Elsewhere in Area 1, the ground is much lower-lying, and the effects of glacial erosion are not so obvious. This ground, already low at the end of the Tertiary, has been further lowered and smoothed by the passage of ice. Where hills are present, they tend to have been rounded by ice scouring, and often have a streamlined shape. An excellent example is the island of Ailsa Craig (Fig. 50). Although the island has been considerably modified by subsequent marine action (which produced its precipitous cliffs, discussed below), its overall shape is round, but elongated from north to south, reflecting southerly ice flow. The granite has clearly resisted erosion much more effectively than the soft Permo-Triassic sandstones into which it was intruded. Ailsa Craig was positioned in the path of many different ice streams during the Devensian glaciation, and these ice streams carried blocks of Ailsa Craig microgranite in the direction they were flowing. As the microgranite has a very distinctive composition, these blocks are easy to identify, and they have proved very useful in tracing flow directions of the last ice sheet across Britain. Indeed, the Ailsa Craig boulder train is one of the most famous and largest in the British Isles, extending south across the Irish Sea and parts of England and Wales as far as Pembroke, and westwards to Ireland.
North of the Southern Uplands Fault, the relatively soft sedimentary bedrock of Devonian to Permian age has generally been heavily weathered and eroded by the passage of ice, forming a low-lying landscape. However, the sedimentary units are punctuated by horizons of lava and numerous plugs of fine-grained igneous rock, only the largest of which are shown in Figure 47. As a result, the generally low-lying landscape is frequently interrupted by rounded hills, underlain by the more resistant units. This is well illustrated in the Straiton area (20 km northeast of Girvan), where the craggy hill tops of Bennan Hill and Craig Hill are underlain by more resistant Devonian lavas, with Devonian sediments underlying the gentler slopes of the surrounding area. Likewise, Mochrum Hill (Fig. 52), near Maybole, is underlain by the eroded remains of a large Devonian volcanic vent, around 1 km in diameter. The vent is filled with agglomerate (coarse angular blocks of volcanic material), which has resisted erosion to form the prominent, rounded hill, whilst the surrounding Lower Old Red Sandstone is much softer and lower-lying. The sandstone in this area is feldspar-rich, and has weathered to produce particularly fine arable soils. Younger volcanic rocks are also common, such as the Permian, agglomerate-filled volcanic neck underlying Patna Hill, just northeast of Patna. There are more than 20 such vents in the Patna–Dalmellington area, many of which are responsible for small topographic features. As these intrusions are often basaltic (mafic), they have weathered to produce nutrient-rich soils, the so-called ‘Green Hills’ of Ayrshire.

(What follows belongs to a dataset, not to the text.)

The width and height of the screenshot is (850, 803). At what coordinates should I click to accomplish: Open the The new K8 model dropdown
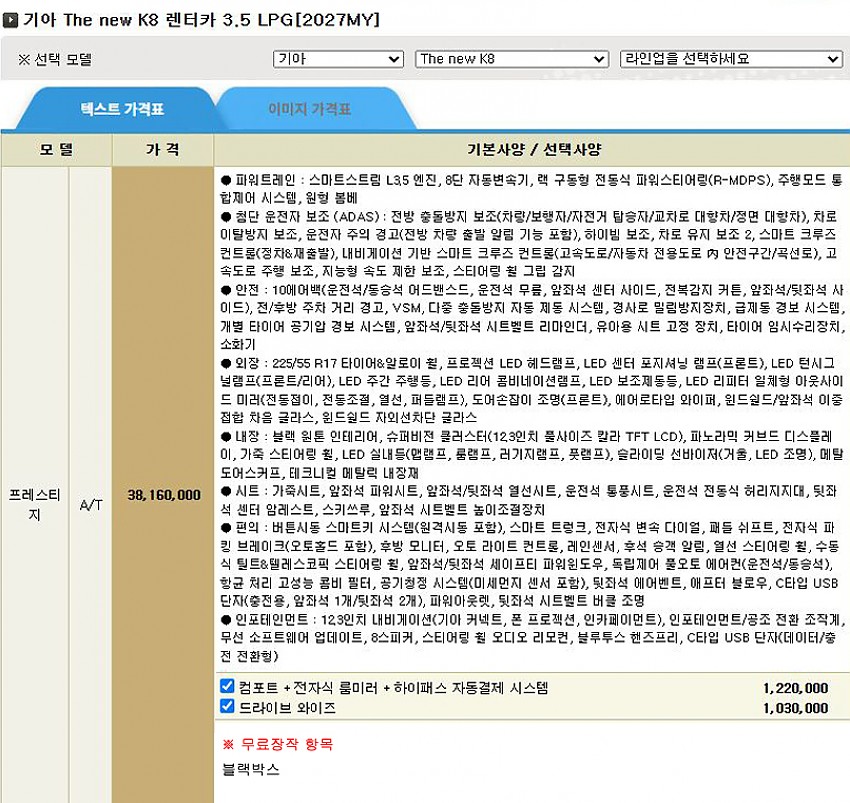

In places, prominent hard bands within the sedimentary rocks are also associated with rounded, glacially scoured hills. An example is the ‘Big Hill of the Baing’ southeast of Straiton (20 km northeast of Girvan), an elongated, faulted ridge of Ordovician boulder conglomerate. More extensive outcrops of this conglomerate occur in the Girvan–Ballantrae area, where, along with the Ballantrae Complex, they underlie higher, hillier ground than the softer rocks further south.
Landscape modification by glacial deposition
Much of Area 1 is relatively low-lying, and here the effects of glacial erosion are more subtle than in the high ground of the Southern Uplands: the ground level was lowered, pre-existing Tertiary valleys were deepened and the low hills were moulded and streamlined. Equally important in the formation of today’s landscape in these lowland areas was glacial deposition: on deglaciation, great thicknesses of till were deposited and today glacial till, sand and gravel mantles much of the lowlands. These deposits have a range of surface forms, including eskers, kames, outwash terraces and, in particular, drumlins.
Drumlin swarms are important landscape features throughout the lowlands of this Area, tending to broadly correspond with the arrows on Figure 53. They mantle much of the Rhins of Galloway, the Machars, the Glenluce, Ballantrae and Girvan districts and Nithsdale. They also make up much of the land surface of the Midland Valley, being responsible for the rather intriguing, ‘hummocky’ texture that is so characteristic when viewed from the air, or on a simple hill-shade map (Fig. 52). The drumlin swarms in these areas produce a distinctive landscape of low hills, typically around 30 m high and 300 m long, all oriented in the same direction and with similar shapes – blunt at one end and tapered at the other, rather like an egg. This streamlined shape is produced by deposition at the base of a flowing glacier: drumlins often have a core of rock or glacial till, and as sediment-laden ice flows over these obstructions, material is deposited downstream of the core, where it is relatively sheltered from ice erosion. As this process repeats itself, a streamlined mound is gradually produced, with a tapered end pointing downstream and a blunt end pointing upstream. One is aware of the whaleback shape of the drumlins that make up these swarms from the ground, but an aerial view allows the best appreciation of their three-dimensional streamlined form. Excellent examples are seen, for example, around Newton Stewart and in the New Galloway district. Smaller swarms are also present in the uplands.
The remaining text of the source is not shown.